*Required action*
Reproduce the listing exactly, keeping every word as it is.

*Data records*
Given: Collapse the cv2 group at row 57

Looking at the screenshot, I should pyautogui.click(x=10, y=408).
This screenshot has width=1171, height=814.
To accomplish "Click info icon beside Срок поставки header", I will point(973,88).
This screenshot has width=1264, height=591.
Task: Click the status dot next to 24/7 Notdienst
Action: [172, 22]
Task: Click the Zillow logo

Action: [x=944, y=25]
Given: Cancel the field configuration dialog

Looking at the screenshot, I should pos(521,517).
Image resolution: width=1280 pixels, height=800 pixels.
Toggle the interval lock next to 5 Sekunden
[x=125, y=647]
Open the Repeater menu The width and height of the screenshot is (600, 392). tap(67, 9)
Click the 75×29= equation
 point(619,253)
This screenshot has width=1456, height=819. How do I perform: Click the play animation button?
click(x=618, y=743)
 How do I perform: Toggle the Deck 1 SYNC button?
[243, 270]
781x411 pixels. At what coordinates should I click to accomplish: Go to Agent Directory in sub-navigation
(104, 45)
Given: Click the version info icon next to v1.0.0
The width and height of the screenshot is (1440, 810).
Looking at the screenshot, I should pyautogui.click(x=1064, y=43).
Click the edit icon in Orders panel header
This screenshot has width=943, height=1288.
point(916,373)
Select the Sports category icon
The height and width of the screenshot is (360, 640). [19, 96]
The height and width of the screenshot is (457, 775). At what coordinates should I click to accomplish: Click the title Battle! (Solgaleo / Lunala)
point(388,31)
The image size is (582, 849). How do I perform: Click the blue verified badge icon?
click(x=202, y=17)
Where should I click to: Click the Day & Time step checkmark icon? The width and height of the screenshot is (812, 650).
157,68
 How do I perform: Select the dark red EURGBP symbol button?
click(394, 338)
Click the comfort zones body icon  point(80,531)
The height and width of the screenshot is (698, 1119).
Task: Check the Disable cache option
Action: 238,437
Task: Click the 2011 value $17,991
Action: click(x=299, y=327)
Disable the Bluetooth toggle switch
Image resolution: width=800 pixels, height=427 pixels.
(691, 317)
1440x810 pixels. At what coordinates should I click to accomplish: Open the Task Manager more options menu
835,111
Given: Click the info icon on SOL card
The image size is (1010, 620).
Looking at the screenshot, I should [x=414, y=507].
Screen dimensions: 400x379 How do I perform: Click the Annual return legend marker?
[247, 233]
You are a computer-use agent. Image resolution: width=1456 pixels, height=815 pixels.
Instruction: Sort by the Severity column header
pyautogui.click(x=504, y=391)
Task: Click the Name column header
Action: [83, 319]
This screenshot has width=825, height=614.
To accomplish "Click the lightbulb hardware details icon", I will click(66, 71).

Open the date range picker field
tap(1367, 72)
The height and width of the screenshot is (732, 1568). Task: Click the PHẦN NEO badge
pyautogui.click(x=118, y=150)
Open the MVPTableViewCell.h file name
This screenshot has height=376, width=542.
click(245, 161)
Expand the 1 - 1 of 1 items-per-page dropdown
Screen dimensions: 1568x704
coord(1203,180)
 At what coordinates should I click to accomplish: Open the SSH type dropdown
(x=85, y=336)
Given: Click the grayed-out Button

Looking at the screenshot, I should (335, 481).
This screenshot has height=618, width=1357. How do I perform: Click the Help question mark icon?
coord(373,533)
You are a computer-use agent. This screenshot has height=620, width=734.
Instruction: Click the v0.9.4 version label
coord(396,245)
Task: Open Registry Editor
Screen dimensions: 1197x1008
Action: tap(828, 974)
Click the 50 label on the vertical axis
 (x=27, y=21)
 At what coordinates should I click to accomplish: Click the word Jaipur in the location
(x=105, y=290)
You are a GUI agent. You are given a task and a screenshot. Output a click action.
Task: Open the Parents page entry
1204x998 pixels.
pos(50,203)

*Answer to the exercise*
Given: Collapse the cv2 group at row 57

Looking at the screenshot, I should pyautogui.click(x=10, y=408).
This screenshot has width=1171, height=814.
To accomplish "Click info icon beside Срок поставки header", I will point(973,88).
This screenshot has width=1264, height=591.
Task: Click the status dot next to 24/7 Notdienst
Action: [172, 22]
Task: Click the Zillow logo

Action: [x=944, y=25]
Given: Cancel the field configuration dialog

Looking at the screenshot, I should pos(521,517).
Image resolution: width=1280 pixels, height=800 pixels.
Toggle the interval lock next to 5 Sekunden
[x=125, y=647]
Open the Repeater menu The width and height of the screenshot is (600, 392). tap(67, 9)
Click the 75×29= equation
 point(619,253)
This screenshot has width=1456, height=819. How do I perform: Click the play animation button?
click(x=618, y=743)
 How do I perform: Toggle the Deck 1 SYNC button?
[243, 270]
781x411 pixels. At what coordinates should I click to accomplish: Go to Agent Directory in sub-navigation
(104, 45)
Given: Click the version info icon next to v1.0.0
The width and height of the screenshot is (1440, 810).
Looking at the screenshot, I should pyautogui.click(x=1064, y=43).
Click the edit icon in Orders panel header
This screenshot has width=943, height=1288.
point(916,373)
Select the Sports category icon
The height and width of the screenshot is (360, 640). [19, 96]
The height and width of the screenshot is (457, 775). At what coordinates should I click to accomplish: Click the title Battle! (Solgaleo / Lunala)
point(388,31)
The image size is (582, 849). How do I perform: Click the blue verified badge icon?
click(x=202, y=17)
Where should I click to: Click the Day & Time step checkmark icon? The width and height of the screenshot is (812, 650).
157,68
 How do I perform: Select the dark red EURGBP symbol button?
click(394, 338)
Click the comfort zones body icon  point(80,531)
The height and width of the screenshot is (698, 1119).
Task: Check the Disable cache option
Action: 238,437
Task: Click the 2011 value $17,991
Action: click(x=299, y=327)
Disable the Bluetooth toggle switch
Image resolution: width=800 pixels, height=427 pixels.
(691, 317)
1440x810 pixels. At what coordinates should I click to accomplish: Open the Task Manager more options menu
835,111
Given: Click the info icon on SOL card
The image size is (1010, 620).
Looking at the screenshot, I should [x=414, y=507].
Screen dimensions: 400x379 How do I perform: Click the Annual return legend marker?
[247, 233]
You are a computer-use agent. Image resolution: width=1456 pixels, height=815 pixels.
Instruction: Sort by the Severity column header
pyautogui.click(x=504, y=391)
Task: Click the Name column header
Action: [83, 319]
This screenshot has width=825, height=614.
To accomplish "Click the lightbulb hardware details icon", I will click(66, 71).

Open the date range picker field
tap(1367, 72)
The height and width of the screenshot is (732, 1568). Task: Click the PHẦN NEO badge
pyautogui.click(x=118, y=150)
Open the MVPTableViewCell.h file name
This screenshot has height=376, width=542.
click(245, 161)
Expand the 1 - 1 of 1 items-per-page dropdown
Screen dimensions: 1568x704
coord(1203,180)
 At what coordinates should I click to accomplish: Open the SSH type dropdown
(x=85, y=336)
Given: Click the grayed-out Button

Looking at the screenshot, I should (335, 481).
This screenshot has height=618, width=1357. How do I perform: Click the Help question mark icon?
coord(373,533)
You are a computer-use agent. This screenshot has height=620, width=734.
Instruction: Click the v0.9.4 version label
coord(396,245)
Task: Open Registry Editor
Screen dimensions: 1197x1008
Action: tap(828, 974)
Click the 50 label on the vertical axis
 (x=27, y=21)
 At what coordinates should I click to accomplish: Click the word Jaipur in the location
(x=105, y=290)
You are a GUI agent. You are given a task and a screenshot. Output a click action.
Task: Open the Parents page entry
1204x998 pixels.
pos(50,203)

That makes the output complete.